Even Michigan’s four turnovers, compared to Florida’s zero, couldn’t stop the Wolverines. Not when Michigan converted third downs at a season-best 66 percent while the Gators moved the chains on just two of its 11 third-down tries. Not when the previously boring and predictable offense had a trick-play run for left tackle Jake Long, tried a double pass, endless end arounds, and operated consistently out of the spread offense for the first time. Not when the defense, unable to stop spread offenses and mobile quarterbacks all season, added two new blitzes that confused the Gators and did just enough to get key stops when it needed to.

Michigan Athletic Director Bill Martin called the win a “storybook ending” to the season and the careers of Carr and his seniors. And after a season as emotional and as trying as this one was, nothing could have been more appropriate.

Michigan entered the season regarded as National Championship contenders and favored to win the Big Ten. Consecutive season-opening losses to Appalachian State and Oregon quickly dashed those hopes, and it looked like the Wolverines might have trouble simply ending the year with a winning record.

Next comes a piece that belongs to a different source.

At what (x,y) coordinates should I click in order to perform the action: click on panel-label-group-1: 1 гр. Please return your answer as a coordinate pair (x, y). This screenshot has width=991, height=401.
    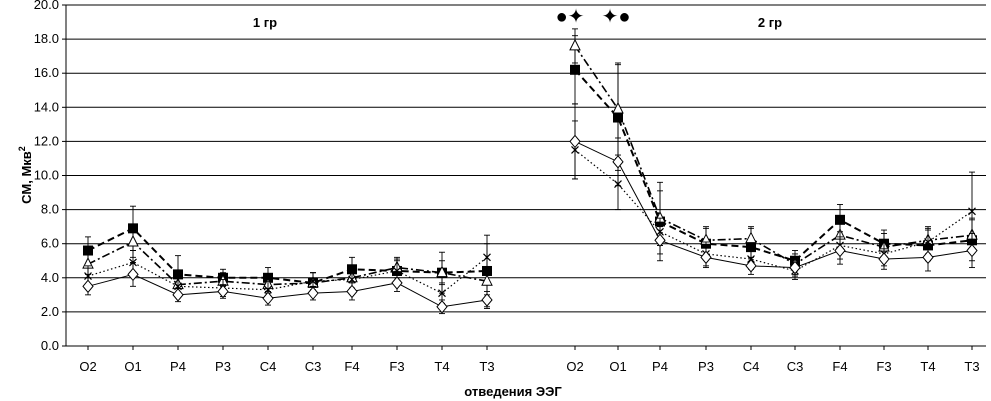
    Looking at the image, I should click on (265, 22).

An eight-game winning streak put them back in contention for the conference title and a Rose Bowl bid. But just when it looked like Michigan was perhaps the hottest team in the country, the back-to-back season-ending losses had the Wolverines hanging their heads.

All that changed in the Capital One Bowl, though. Expected not to have a chance against the Gators, Michigan finally fulfilled the potential that everyone thought it had before the year began. With Hart and Henne healthy and the team fired up to win their longtime leader’s last game, all the Michigan pieces had come together. Everything the experts thought was turned on its head. Florida’s defense wasn’t too fast for the Wolverine offense, the Michigan defense contained Tebow and Harvin just enough, and the Wolverines managed to control the game in a tough road environment. Not even Florida coach Urban Meyer’s spotless bowl record (4-0) compared to Michigan’s five-game bowl-winless streak worked out “like it was supposed to.”

Or maybe it did.

After all, Meyer, Tebow, Harvin, and almost every contributing member of Florida’s football team will return next season, likely as the No. 1 or No. 2 team in the nation. But for Hart, Henne, Long, Crable, the rest of the Michigan seniors and likely some important juniors, this was an all-important finale.

Now, even with their four losses to Ohio State, even with their National Championship hopes quickly crushed in their senior season, even with Henne and Hart’s injury-plagued seasons, this group of seniors and this coach have a complete, and fittingly finished, work of art to remember.